Lead technical architect, AI Centre of Excellence (up to 95,278)
- Civil Service
- Part Time
- Coventry
- 70,854
Job Description
Job summary
As a lead technical architect, you will be designing and building AI-based products and services for a diverse set of internal and external users.
The Department for Education (DfE) have developed an AI Centre of Excellence (CoE) to facilitate the adoption of AI across the DfE. The objectives of the CoE are:
- To facilitate the delivery of AI projects and tools.
- Develop and maintain the core technologies and platforms for AI.
- To provide guidance and advice for the secure development and use of AI technologies.
- To build skills and capability for the effective development and use of AI technologies.
- To have oversight of all AI projects within the Department for effective assurance and reporting.
There is a need to support the ongoing development of the CoE service for building and integrating AI solutions into DfE products and services.
The post holder will develop designs and patterns for AI use cases, develop and publish standards, and provide technical guidance for delivery of AI work across the DfE. This will involve engagement both within the CoE and across teams in the Department, to ensure the safe and effective development and use of AI technologies.
To enable delivery of new products, the postholder will also help shape data strategy and lead complex technical projects by effectively using data to uncover insights, build models and support decision-making for AI use cases.
Job description
Your main responsibilities will include:
- Designing and maintaining the AI CoE service and products - keeping up to date with the latest technologies, whilst delivering software early and often.
- Leading technical specialists across multiple AI projects and services, on problems that require broad architectural thinking.
- The development of designs, patterns and technical guidancefor new AI use cases
- Using data to uncover insights, build models, and support decision-making for AI use cases
- Defining how to build and operate user-centred, open-source web systems in an agile environment, to serve a variety of citizen and government needs.
- Being responsible for the technical design and development of AI products and services, including how they interact with their surroundings, and how they evolve over time.
- Challenging entrenched practices and influencing decision-makers, looking for deeper underlying problems to solve, and larger opportunities for digital transformation (including AI and productivity).
- Communicating the vision for the AI CoE and AI services to developers and non-developers alike, working in multi-disciplinary teams that bring policy and delivery together.
- Playing an active role in the DfE Technical Architecture community, where you will share knowledge of tools and techniques, as well as joining related communities of practice and events where appropriate, such as product, user research, design, platforms, security, etc.
- Helping to build a diverse, inclusive culture across the technical architecture community.
Person specification
Essential Criteria:
Assessed in application and both interview stages experience in:
- Leading multidisciplinary teams to design and deliver AI-enabled, user-centred services in an agile environment.
- Establishing engineering practices for AI systems, including TDD, CI/CD, automated deployment, model lifecycle management, version control (Git) and DevOps.
- Designing and assuring scalable, secure, cloud-based AI architectures, including data platforms, model hosting and integration patterns.
- Software development experience building production AI systems, including .NET and Python, developing and integrating ML/GenAI components via APIs, and applying testing, security and observability practices.
- Knowledge of open-source principles and technologies.
Assessed in application and second interview stage:
- Ability to build consensus between diverse and often conflicting interests, working with technical and non-technical stakeholders to achieve agreement on AI architectures, standards and patterns.
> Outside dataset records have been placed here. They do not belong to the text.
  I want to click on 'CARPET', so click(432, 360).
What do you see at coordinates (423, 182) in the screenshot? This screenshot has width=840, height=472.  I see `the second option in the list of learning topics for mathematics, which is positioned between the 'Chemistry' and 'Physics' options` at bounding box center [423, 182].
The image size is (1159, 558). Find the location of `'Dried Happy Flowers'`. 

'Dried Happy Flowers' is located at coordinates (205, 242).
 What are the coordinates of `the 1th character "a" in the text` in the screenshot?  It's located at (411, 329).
- Ability to take a strategic, whole-system view of AI solutions, considering data, platforms, integration, governance and long-term sustainability.
- Practical understanding of end-to-end technical architecture, from front-end and APIs, to data pipelines, model layers, infrastructure and networking.
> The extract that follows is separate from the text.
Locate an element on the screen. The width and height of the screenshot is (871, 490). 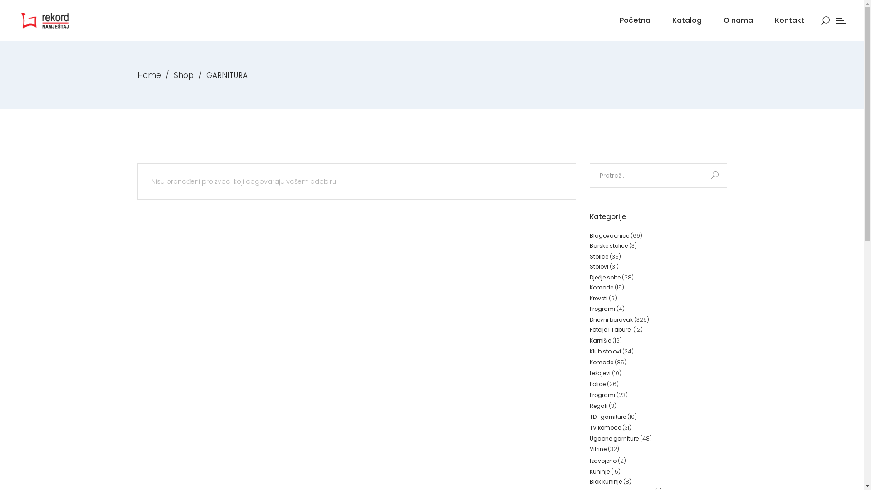
'O nama' is located at coordinates (738, 20).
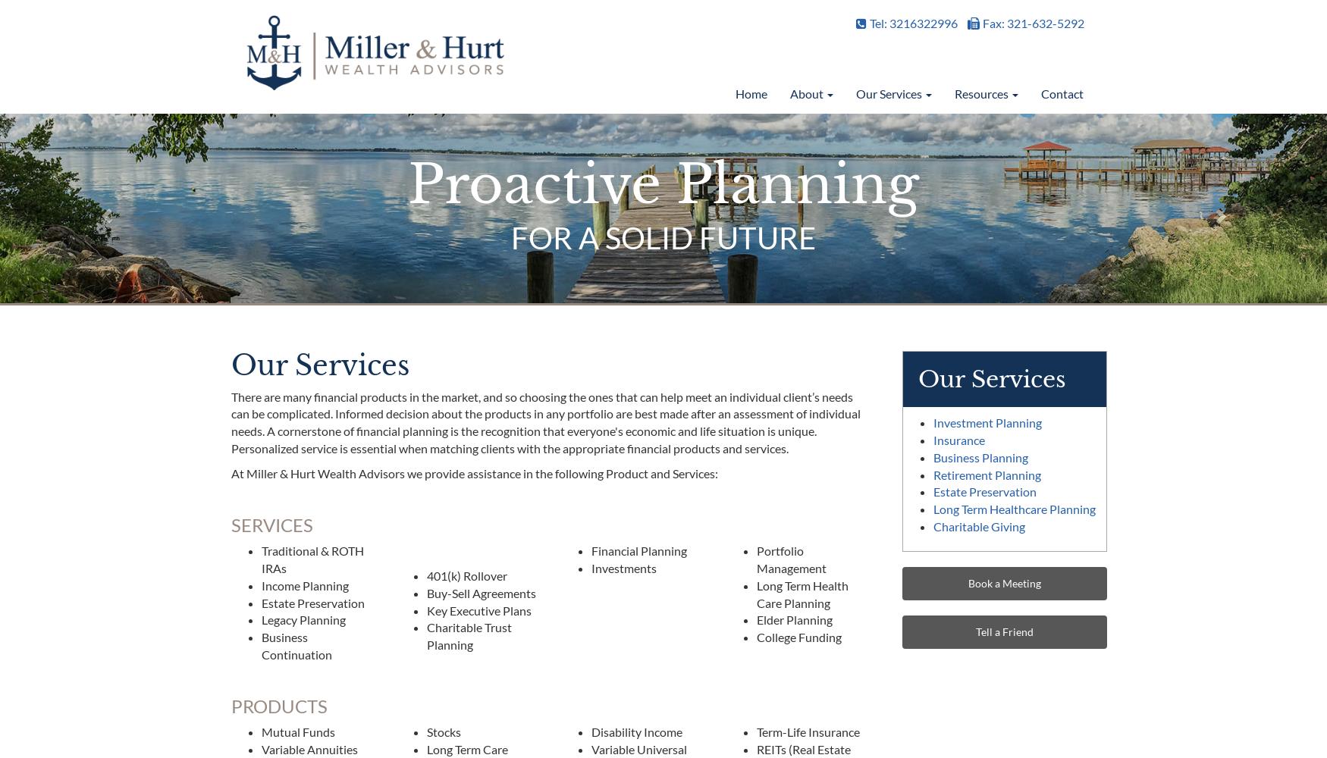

The following criteria are desirable. Applicants evidence against these criteria will be used at interview in the event of a tie break situation, to make an informed decision:
- Experience implementing automated testing and evaluation for AI systems (e.g. model validation, prompt evaluation, continuous assurance).
- Experience applying the UK Government Service Standard, Technology Code of Practice, and secure-by-design principles.
- Experience mentoring and developing AI engineering and architecture capability in multidisciplinary teams.
- Ability to work with stakeholders to produce effective strategies for technology choices, using the most appropriate languages, frameworks and tools to meet user and business needs.